start PASSAGE SHOWN
This module is dedicated to the multivariate analysis of neuroimaging data. Contrary to other modules, it makes use of object-orientation and requires Matlab version >= 7.6.0 (R2008a). The module offers support for preprocessing, feature selection, classification, regression and reconstruction.
The module can be used for offline analysis in order to produce statistics through cross-validation as an alternative to more conventional statistical tests. The module can also be used for online analysis, for example in BCI experiments using the realtime module. We encourage the sustained development of the multivariate module by other developers.
Here we describe the multivariate module in detail. FieldTrip also offers a more high-level way of calling the module using the statistics_crossvalidate function (i.e., it automatically performs cross-validation for some specified multivariate analysis procedure). Please consult the multivariateanalysis tutorial for this.
This module is maintained by Marcel van Gerven (marcelge@cs.ru.nl). It is also available as a standalone toolbox called NMLT.
The core of this module is formed by a multivariate analysis. This is an object which holds a number of multivariate methods and can be instantiated as follows:
myproc = mva({mvmethod1 ... mvmethodN})
where an mvmethod can be a preprocessor, feature selector, or predictor. A predictor is either a classifier, a regressor or a reconstructor.
An multivariate analysis procedure can be learned using
myproc = myproc.train(X,Y)
Here, X is typically an N x M_1 x … x M_u multidimensional array of N examples and M_1 x … x M_u measurements (features) and Y is the design matrix which is typically an N x K_1 x … K_v multidimensional array of class labels or real-valued numbers.
Some of the predictors offer support for transfer learning, which can be thought of as a group level analysis in conventional statistics. In that case, data and design are cell arrays which contain multiple datasets and their associated designs.
An mva can be applied to unlabeled data using
Y = myproc.test(X)
which produces the multivariate analysis results. E.g., Y(1,:) = [0.1 0.9] would be the posterior probability distribution for one sample in a binary classification problem. For a regression problem, the outcomes are the predicted means (and possibly other statistics) of each sample. Reconstruction problems can be interpreted as classification/regression problems with multiple outputs. Examples are given below.
Multivariate methods are preprocessors, feature selectors, or predictors: classifiers, regressors or reconstructors. A preprocessor transforms the input data in order to facilitate subsequent classification. A feature selector is used to create a smaller number of features per example. This allows one to localize regions of interest and also often improves classification performance. A multivariate analysis normally ends with a predictor since this produces the outcomes of interest. Multivariate methods make use of a special field called params where all estimated parameters are stored.
end PASSAGE SHOWN
WRITTEN INSTRUCTION A. Summarize the multivariate module description in three sentences.
WRITTEN INSTRUCTION B. According to the first paragraph of the multivariate module description, what kinds of support does the module offer? List them all.
WRITTEN INSTRUCTION C. Extend the multivariate module description, continuing from its final sentence.
The lines that follow were taken from a different source.
start DATA SHOWN
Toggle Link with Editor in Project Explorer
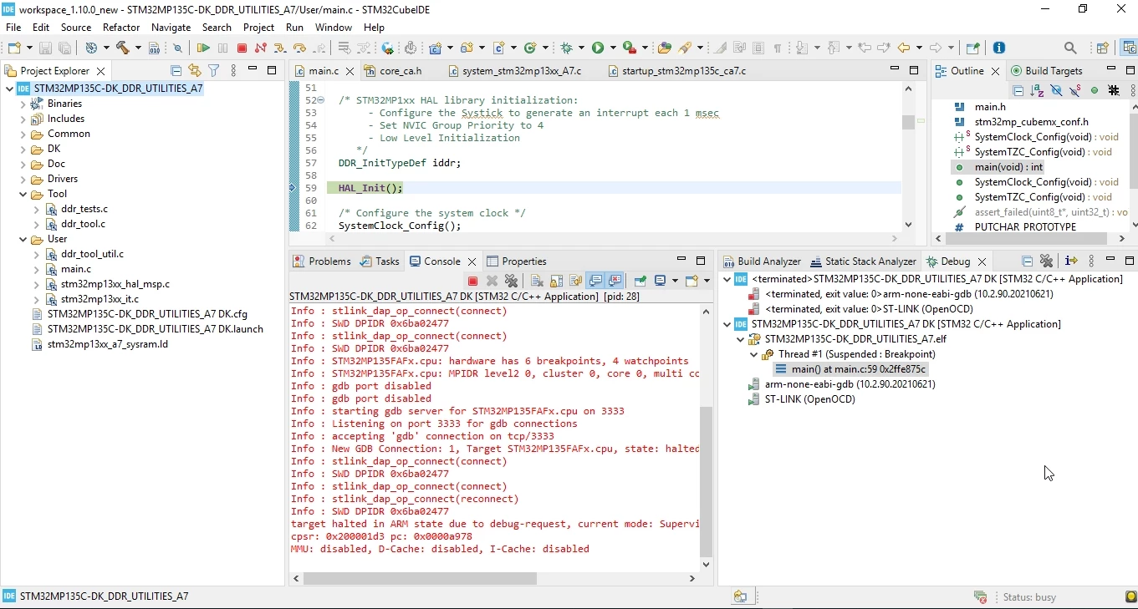The width and height of the screenshot is (1138, 609). [195, 71]
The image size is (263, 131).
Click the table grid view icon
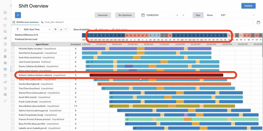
end DATA SHOWN
TASK RESPONSE A. The multivariate module supports preprocessing, feature selection, classification, regression and reconstruction for neuroimaging data. It uses object-orientation, requires Matlab 7.6.0 (R2008a) or later, and serves both offline analysis, where cross-validation produces statistics, and online analysis such as BCI experiments. An analysis is created as an mva object holding multivariate methods, which are preprocessors, feature selectors or predictors; it is learned with myproc.train(X,Y) and applied to unlabeled data with myproc.test(X).

TASK RESPONSE B. Preprocessing, feature selection, classification, regression, reconstruction

TASK RESPONSE C.
In this section, we list some of the methods which are currently stable; all other methods in the toolbox can be considered beta versions. These methods are as yet undocumented and can be used at your own risk. For more information please check the function documentation by calling
help multivariate
in your Matlab session. For more information on the implemented methods, use one of
help preprocessors help featureselectors help classifiers help regressors help reconstructors
A standardizer can be used to standardize the data to have zero mean and a standard deviation of one.
A pcanalyzer performs a principal component analysis. If called with
pcanalyzer('proportion',p)
it will return the transformation using a restricted number of components. A value of p >= 1 specifies the number of components and 0 < p < 1 uses that number of components such the explained variance is p.
Feature selectors are methods which identify some optimal feature subset. This optimal subset can then be used as input to a predictor. For example,
mva(filterer('nfeatures',10) svmmethod())
creates a multivariate analysis which uses a filterer method as feature selector (see below) and gives the optimal feature subset as input to svmmethod.
A filterer orders the features according to some criterion and selects the first N features that give best performance. If we use
filterer('filter',@mutual_information,'nfeatures',10)
then the best 10 features will be used according to the mutual information filter (see help file for additional filters).
A more complex approach is to use a prespecified validator object which tests what the optimal number of features is. It can be called as follows:
filterer('filter',@mutual_information,'procedure',nb,'validator',crossvalidator('nfolds',0.9))
This creates a filterer that computes the mutual information between each feature and the class labels. It selects the first N features for which crossvalidation performance is best. The crossvalidator uses a naive Bayes classifier, trains on 90 percent of the data and tests on the remaining ten percent of the data.
A searchlight analysis uses a sphere with a certain radius and moves across the input data in order to get local performance estimates. For example,
searchlight('procedure',svmmethod,'step',2,'radius',3,'metric','accuracy')
will use cross-validation based on svmmethod and the evaluation metric accuracy to get an estimate for each sphere. The estimated average performance per feature can be retrieved by calling searchlight.getmodel after training.
The naive Bayes classifier assumes that P(C,X) can be written as P(C)P(X1|C)…P(XM|C) where P(Xi|C) are normal distributions. It can simply be called using
nb()
Other distributions can be used by calling the generalized naive Bayes classifier. For instance, we can use exponential distributions
gnb('conditional','exponential')
or truncated gaussians
truncgauss = @(x,mu,sigma)(normpdf(x,mu,sigma)./(normcdf(500,mu,sigma)-normcdf(0,mu,sigma))); truncmle = @(x)(mle(x,'pdf',truncgauss,'start', [nanmean(x) nanstd(x)],'lower', [0 0])); gnb('conditional',truncgauss,'mle',truncmle)
In the former case, we can specify the conditional as a string (see code for more options). In the latter case, both the conditional and maximum likelihood estimates are functions that need to be specified.
linear discriminant analysis can be called using
da()
but typically it is wiser to use a regularized version such as regularized linear discriminant analysis (rlda) or regularized fisher discriminant analysis (rfda).
A kernel method can be called using
kernelmethod()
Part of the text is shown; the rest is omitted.